Arno "Brussld"

Rock Belge

vendredi 9 avril 2010 par prog

Arno ,à savoir le plus grand chanteur de rock belge de tous les temps – Brel inclus - , l’homme qui a vu l’homme qui a vu la démesure, et le bégaiement le plus séducteur de ce côté-ci de la ritournelle. Donc, on compte : si l’on excepte les compilations, le drôle d’objet international qu’on manipule doit constituer la quatorzième livraison du bonhomme. Mais on peut se tromper : après tout, on n’est pas chez les comptables, mais chez les hommes de cœur.

Brussld (ce qui doit correspondre à Bruxelles, articulé la bouche pleine de frites, moules, et autres Mort Subite), est donc le nouveau disque studio d’Arno, produit (avec un petit coup de main de la part de Serge Feys, claviériste du chanteur, et ancien de TC Matic, c’est ce qu’on appelle la fidélité en amitié), écrit et composé par le même, qui croise sur une partition (le mâchonné et funky « Le Lundi on reste au lit ») la délicieuse et jazzy et froufroutante Marie-Laure Béraud.
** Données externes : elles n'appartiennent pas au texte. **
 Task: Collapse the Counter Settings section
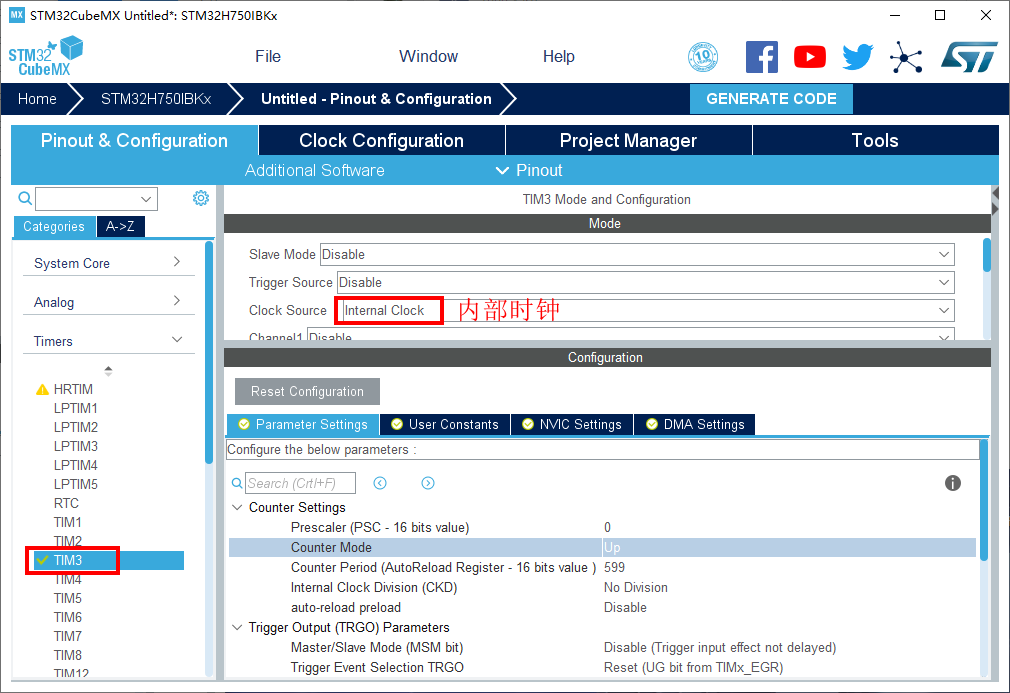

Album bilingue s’il en est, les douze titres de la sélection alternent anglo-saxon (plutôt rock) et français (plutôt rauque), gros son et romance. Quelque part entre Ostende (là d’où il vient) et Bruxelles (là où il réside), Arno a composé, puis interprété, quelques chansons à l’arraché (« Black Dog Day », comme la charge que soulève l’haltérophile en un râle, « God Save the Kiss », poisseux à l’instar d’une visite non guidée des bayous louisianais), et une poignée de refrains déchirants dont il s’est fait, depuis plusieurs années, la spécialité : « Quelqu’un a touché ma femme », dans un flonflon de fête foraine dépressive comme une pomme d’amour échouée dans le caniveau, ou « Mademoiselle », valse triste qu’on pourrait penser orchestrée par les instruments-jouets d’un Pascal Comelade, complètent la galerie de personnages écornés, et écorchés, du Belge.

Dans « Pop Star », Arno joue toute la musique qu’il aime (qui vient de là, qui vient du blues), et avec « Ginger Red », il campe un crooner fatigué (pléonasme), affalé comme il se doit en toute fin de soirée (malgré la guitare qui grince, et les derniers verres qu’on emplit). Versant fantaisie typique, Arno nous offre une improbable version du « Get Up, Stand Up » de Bob Marley, au piano décharné, et romantique, comme si Frédéric Chopin avait trop forcé sur l’herbe qui fait rire. Versant chef d’œuvre, l’auditeur bénéficie d’une ritournelle d’ores et déjà immarcescible : « Elle pense quand elle danse » nous tend un miroir grimaçant sur notre époque, et les drôles de gens qui la peuplent. Et comme s’il n’avait pas souhaité tirer sa révérence sur un mode mineur, « Ca monte » (le temps de la danse, et les tentations orientales de la nouba) et ses jeux de télé à la con, conclut un album où Arno est partout, toujours lui, et toujours identique. Et dans le désormais usuel titre caché, Arno tente de décrypter la dualité du monde (black or white/female or male) dans une atmosphère de chansons à boire branchée sur le secteur : pas évident qu’il y soit parvenu, mais cela nous promet, pour le moins, de futures tentatives tout aussi goûteuses.

Outre l’édition courante, Brussld bénéficie d’une version en coffret limité, incluant un double album vinyle (gratifié de cinq chansons inédites), ainsi que d’une carte de téléchargement MP3, ce qui constitue un assez passable grand écart technologique, et un joli pied de nez au temps qui passe.